Auteur : Jean-Jacques Wondo Omanyundu

Négociations politiques en République Démocratique du Congo : Signe d’espoir ou enlisement planifié?

Par Louise Ngandu Lukusa

Un proverbe africain dit : « Si tu ne sais pas où tu vas, sache au moins d’où tu viens ».

Cette énième crise politique en République Démocratique du Congo tout comme les précédentes, est générée par les mêmes causes ; à savoir, la lutte pour le pouvoir, l’incapacité d’accepter les règles démocratiques, la difficulté  de réunir les leaders politiques congolais autour des enjeux politiques, économiques, culturels et sociaux du pays et l’incapacité d’amorcer un changement qualitatif au profit du bien-être de la population.

Si d’aucuns avaient estimé que la voie de la négociation était la meilleure pour la stabilité politique et la dissipation des antagonismes, la situation actuelle suscite beaucoup d’interrogations en même temps qu’elle génère une crise de confiance manifestée au sein du peuple congolais vis-à-vis de la classe politique dans son ensemble.

Après un premier dialogue ayant conduit à l’accord du 18/10/2016, dialogue considéré comme non inclusif, un deuxième dialogue, présenté comme global et inclusif a été initié le 08 décembre dernier. Placé sous l’égide de la Conférence épiscopale nationale du Congo (CENCO), ce deuxième dialogue devait conduire à un deuxième accord[i] qui a été signé le 31/12/2016. Accord dénommé « Compromis politique global inclusif ».
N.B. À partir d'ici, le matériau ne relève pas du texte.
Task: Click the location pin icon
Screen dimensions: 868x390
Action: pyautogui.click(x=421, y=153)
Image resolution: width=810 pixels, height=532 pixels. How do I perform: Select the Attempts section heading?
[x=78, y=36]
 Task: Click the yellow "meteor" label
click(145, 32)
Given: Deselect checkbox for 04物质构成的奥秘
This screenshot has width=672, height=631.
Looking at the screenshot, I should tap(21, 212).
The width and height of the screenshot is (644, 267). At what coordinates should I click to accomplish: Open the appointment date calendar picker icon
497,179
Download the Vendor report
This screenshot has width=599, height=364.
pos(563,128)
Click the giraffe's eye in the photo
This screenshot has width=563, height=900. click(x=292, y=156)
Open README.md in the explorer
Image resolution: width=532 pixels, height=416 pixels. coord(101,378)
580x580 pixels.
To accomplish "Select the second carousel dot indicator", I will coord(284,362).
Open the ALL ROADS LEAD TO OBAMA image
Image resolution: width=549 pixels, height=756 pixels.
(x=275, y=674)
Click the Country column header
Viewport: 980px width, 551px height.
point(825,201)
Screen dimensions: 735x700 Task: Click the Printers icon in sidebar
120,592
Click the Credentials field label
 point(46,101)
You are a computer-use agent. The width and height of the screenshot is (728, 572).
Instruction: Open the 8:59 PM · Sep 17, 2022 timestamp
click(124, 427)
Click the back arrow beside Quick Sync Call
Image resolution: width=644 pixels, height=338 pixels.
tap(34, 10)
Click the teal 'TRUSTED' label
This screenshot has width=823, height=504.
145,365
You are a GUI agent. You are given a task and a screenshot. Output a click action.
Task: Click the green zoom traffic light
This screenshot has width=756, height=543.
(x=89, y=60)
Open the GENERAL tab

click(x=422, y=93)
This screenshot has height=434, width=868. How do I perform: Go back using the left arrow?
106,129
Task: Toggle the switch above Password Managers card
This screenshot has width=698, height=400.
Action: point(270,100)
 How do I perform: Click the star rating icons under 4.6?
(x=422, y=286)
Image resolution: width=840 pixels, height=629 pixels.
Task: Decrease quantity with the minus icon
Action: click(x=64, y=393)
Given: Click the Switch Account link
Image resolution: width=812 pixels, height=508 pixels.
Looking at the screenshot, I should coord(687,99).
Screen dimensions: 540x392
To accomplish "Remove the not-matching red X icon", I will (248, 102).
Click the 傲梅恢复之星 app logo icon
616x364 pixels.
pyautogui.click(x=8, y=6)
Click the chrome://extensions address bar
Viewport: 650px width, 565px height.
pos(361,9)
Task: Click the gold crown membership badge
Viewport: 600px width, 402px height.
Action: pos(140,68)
Qu’est-ce qu’un compromis ?

D’après le dictionnaire Larousse, « un compromis est une action qui implique des concessions réciproques » ; en droit, « un compromis c’est une convention ordonnant qu’un litige soit soumis à un arbitre extérieur » ; « c’est une solution intermédiaire ».

D’après l’encyclopédie libre, « un compromis, c‘est le résultat d’une négociation entre les parties en présence où chacune aura fait des concessions pour arriver à une solution à exécuter conjointement par les protagonistes».

Qu’est-ce qu’un Accord politique ?

D’après le dictionnaire Larousse, «  Un accord est un arrangement entre deux ou plusieurs parties pour régler un différend, définir les modalités d’une entente ».

Les parties prenantes à ce dialogue dit global et inclusif  sont, d’une part, les partis de l’opposition regroupés sous différentes bannières : le Rassemblement, le front pour le respect de la Constitution, l’opposition ayant participé au premier dialogue ; d’autre part, la Majorité présidentielle et la société civile. L’arbitre considéré comme l’autorité morale « neutre », c’est la CENCO qui, soit dit en passant, n’en est pas à sa première expérience de médiation.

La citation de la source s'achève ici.